No aparecieron ni leopardos ni leones, ni siquiera otro chacal. La carretera cruzó el cauce seco de un río, antes de ascender de nuevo. Estábamos muy cerca del lago, porque se olía el agua. El conductor cambió produciendo un gran ruido, al pasar por un poblado nativo sumido en una completa oscuridad. Al dejarlo atrás se difundió en el silencio una voz, como un sonido largo y farfullado. Estábamos llegando al campamento de caza por un tramo ancho y corto de la carretera, delimitado por hileras de piedras blancas.
Cuando el camión se detuvo, percibimos el brillo de una luz tenue, procedente de una puerta abierta. Saltamos a tierra, cansados y polvorientos, para seguir a Delville por un camino de arena, hasta una enorme cabaña de paja, que tenía una barra al fondo.
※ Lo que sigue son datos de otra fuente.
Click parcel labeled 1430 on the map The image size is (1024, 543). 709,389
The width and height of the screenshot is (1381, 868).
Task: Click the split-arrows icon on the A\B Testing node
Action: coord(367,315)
Había también varias mesas y sillas de factura rústica, aunque apenas las percibí al entrar porque las paredes y los techos reclamaron toda mi atención. Estaban cubiertos de trofeos, entre los que destacaba una gran cabeza de búfalo y otra de elefante, con sus orejas, bastante deteriorada, justo encima de la barra. Los soportes de madera que nos rodeaban sostenían cornamentas de todo tipo, y las paredes de paja aparecían decoradas de cueros y pieles de serpiente.
—¿No es estupendo? —dijo Wilson. Parecía que acababa de entrar en el paraíso. Estaba tan entretenido en observar los techos de la habitación que apenas reparó en un tipo extraño y calvo, con pantalones cortos, que se le aproximaba con la mano extendida.
—Es el señor Zibelinski —informó Delville—, el dueño del campamento.
Wilson le estrechó la mano.
—Me alegro de conocerle.
En ese momento noté la presencia de una figura familiar, de pie, casi escondida en la oscuridad, al fondo de la barra. Reconocí el corte de sus pantalones caqui, el ancho cinturón de piel y el sombrero, grande y andrajoso, con la piel de serpiente a modo de banda. Era Paget, el desabrido cazador blanco contratado como delineante; se notaba enseguida que no había cambiado. Cruzó el piso de arena para acercarse a nosotros, con una risa sarcástica.
—¡Vaya!, aquí están. Los cazadores de Hollywood —no habría podido elegir una frase de bienvenida más maliciosa.